The reality is, though, that 5.00 EGP per liter is still just $1.11 per gallon - and I don't think many people reading this post will offer sympathy.

But The Economist was hot on another issue too.  Water!
Water is probably the most sensitive commodity of all. Ever larger numbers of Egyptians cluster around the Nile, tapping its waters for their crops, factories and homes. The country’s population is expected to grow from 99m to 120m by 2030. Pricing water properly would encourage conservation. Instead, Egypt allows farmers to take water for nothing, paying only the cost of pumping it. Urbanites are supposed to pay small fees, but these often go uncollected. As a result, Egyptians waste torrents of water growing rice, hosing down pavements and failing to recycle. “We have to dig deeper and deeper to get water,” says Abdel-Fattah, a farmer. “I’m worried, and anyone who says he’s not worried about water is lying.”
After four days on the road, one of them spent partially in the clutches of a small Khamaseen (dust storm), Rashid's car was in need of a clean-up.  At our last rest stop on the return to Cairo,  these two fellows washed and rinsed us back to clean.

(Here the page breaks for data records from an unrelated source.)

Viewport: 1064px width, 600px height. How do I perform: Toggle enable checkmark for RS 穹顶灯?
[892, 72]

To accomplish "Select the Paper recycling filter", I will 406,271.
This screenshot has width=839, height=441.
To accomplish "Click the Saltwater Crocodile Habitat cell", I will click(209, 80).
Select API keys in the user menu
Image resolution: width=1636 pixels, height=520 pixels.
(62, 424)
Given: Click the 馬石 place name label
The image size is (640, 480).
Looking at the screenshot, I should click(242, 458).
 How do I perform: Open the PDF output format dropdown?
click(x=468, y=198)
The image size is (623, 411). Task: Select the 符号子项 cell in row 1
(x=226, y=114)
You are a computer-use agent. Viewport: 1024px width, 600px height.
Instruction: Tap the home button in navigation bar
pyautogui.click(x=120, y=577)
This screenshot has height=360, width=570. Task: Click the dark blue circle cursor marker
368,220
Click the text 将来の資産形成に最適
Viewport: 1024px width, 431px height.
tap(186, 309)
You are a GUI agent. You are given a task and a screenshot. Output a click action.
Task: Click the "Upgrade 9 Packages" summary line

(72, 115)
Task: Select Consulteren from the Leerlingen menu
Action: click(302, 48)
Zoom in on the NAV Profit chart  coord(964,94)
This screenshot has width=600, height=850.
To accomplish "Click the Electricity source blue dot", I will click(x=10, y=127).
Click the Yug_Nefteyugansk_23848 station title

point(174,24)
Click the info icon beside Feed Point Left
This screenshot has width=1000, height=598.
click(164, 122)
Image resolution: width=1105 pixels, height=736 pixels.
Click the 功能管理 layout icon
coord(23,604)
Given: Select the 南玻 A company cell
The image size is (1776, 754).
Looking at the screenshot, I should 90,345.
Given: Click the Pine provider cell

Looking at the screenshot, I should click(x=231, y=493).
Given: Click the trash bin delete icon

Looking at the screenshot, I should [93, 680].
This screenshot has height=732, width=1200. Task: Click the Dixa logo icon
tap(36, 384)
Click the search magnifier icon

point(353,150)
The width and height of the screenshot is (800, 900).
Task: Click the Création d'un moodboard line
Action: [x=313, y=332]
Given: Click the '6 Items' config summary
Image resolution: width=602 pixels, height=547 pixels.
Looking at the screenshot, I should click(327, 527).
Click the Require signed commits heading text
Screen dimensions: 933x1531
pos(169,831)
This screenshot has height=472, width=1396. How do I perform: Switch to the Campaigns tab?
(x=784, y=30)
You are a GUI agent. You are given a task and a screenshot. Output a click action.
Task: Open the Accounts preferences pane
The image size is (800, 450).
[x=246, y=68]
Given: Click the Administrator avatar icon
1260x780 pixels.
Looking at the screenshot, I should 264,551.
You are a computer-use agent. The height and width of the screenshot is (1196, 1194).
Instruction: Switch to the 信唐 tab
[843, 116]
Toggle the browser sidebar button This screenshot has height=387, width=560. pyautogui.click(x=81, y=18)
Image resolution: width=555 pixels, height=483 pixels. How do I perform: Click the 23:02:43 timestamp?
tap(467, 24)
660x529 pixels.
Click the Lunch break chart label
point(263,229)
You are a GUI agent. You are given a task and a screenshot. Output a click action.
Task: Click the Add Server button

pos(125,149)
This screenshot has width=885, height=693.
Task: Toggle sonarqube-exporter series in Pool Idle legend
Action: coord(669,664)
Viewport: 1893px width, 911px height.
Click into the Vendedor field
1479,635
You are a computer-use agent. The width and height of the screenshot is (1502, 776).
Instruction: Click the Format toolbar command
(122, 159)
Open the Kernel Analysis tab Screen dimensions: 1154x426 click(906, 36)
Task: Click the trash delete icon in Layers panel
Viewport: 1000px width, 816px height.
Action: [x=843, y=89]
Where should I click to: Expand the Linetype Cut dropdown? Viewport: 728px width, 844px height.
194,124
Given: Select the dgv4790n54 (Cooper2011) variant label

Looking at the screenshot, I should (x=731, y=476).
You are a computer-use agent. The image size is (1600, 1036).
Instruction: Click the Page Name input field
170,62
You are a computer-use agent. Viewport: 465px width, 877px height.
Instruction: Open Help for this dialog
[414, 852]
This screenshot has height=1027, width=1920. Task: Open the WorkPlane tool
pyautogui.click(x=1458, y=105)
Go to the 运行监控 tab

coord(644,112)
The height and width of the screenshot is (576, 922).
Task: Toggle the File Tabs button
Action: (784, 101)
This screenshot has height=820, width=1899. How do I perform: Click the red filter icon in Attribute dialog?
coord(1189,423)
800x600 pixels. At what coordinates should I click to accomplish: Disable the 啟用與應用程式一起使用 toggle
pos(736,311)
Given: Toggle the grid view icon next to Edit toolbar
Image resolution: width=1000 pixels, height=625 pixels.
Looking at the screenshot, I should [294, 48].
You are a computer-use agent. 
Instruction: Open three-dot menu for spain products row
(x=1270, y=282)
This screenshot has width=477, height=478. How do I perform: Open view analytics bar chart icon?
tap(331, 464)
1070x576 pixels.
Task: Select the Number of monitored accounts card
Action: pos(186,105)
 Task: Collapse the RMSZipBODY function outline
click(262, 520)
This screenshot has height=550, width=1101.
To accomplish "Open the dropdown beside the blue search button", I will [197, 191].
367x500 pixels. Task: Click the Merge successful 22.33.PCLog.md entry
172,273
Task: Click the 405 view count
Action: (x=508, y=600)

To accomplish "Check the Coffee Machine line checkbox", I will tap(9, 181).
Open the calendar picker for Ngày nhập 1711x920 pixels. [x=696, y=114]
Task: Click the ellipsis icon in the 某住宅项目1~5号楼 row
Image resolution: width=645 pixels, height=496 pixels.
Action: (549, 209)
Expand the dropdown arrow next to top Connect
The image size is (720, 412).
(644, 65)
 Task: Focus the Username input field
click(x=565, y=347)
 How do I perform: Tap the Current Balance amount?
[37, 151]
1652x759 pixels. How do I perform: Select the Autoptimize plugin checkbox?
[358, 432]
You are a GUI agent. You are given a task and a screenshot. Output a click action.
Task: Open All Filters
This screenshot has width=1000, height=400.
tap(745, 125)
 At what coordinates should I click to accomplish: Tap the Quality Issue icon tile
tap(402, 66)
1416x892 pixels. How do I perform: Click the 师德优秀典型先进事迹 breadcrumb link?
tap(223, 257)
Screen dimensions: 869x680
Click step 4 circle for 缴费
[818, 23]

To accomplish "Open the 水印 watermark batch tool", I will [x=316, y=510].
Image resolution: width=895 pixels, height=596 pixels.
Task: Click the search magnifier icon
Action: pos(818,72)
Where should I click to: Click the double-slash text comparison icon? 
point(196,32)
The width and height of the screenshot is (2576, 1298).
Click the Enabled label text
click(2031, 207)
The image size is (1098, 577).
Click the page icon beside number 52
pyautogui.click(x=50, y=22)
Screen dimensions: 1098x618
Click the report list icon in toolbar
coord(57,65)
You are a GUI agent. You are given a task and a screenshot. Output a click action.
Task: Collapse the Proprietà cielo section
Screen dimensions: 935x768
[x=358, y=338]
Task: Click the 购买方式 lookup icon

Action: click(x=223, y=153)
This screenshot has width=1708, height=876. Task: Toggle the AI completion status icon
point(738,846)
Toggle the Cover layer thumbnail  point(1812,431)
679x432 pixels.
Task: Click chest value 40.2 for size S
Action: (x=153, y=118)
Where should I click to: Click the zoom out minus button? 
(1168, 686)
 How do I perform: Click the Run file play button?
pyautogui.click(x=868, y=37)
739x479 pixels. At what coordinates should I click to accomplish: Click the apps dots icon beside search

I just missed getting a picture of them throwing two five-gallon buckets of water over the top of the car for a final rinse.

Price for the wash was negotiated up front with payment due after completion.  Rashid never read "The Art of the Deal," but he was willing to walk away if he didn't get the wash for twenty pounds ($1.17) - most patrons here were paying thirty.  Always negotiate hard in this country.!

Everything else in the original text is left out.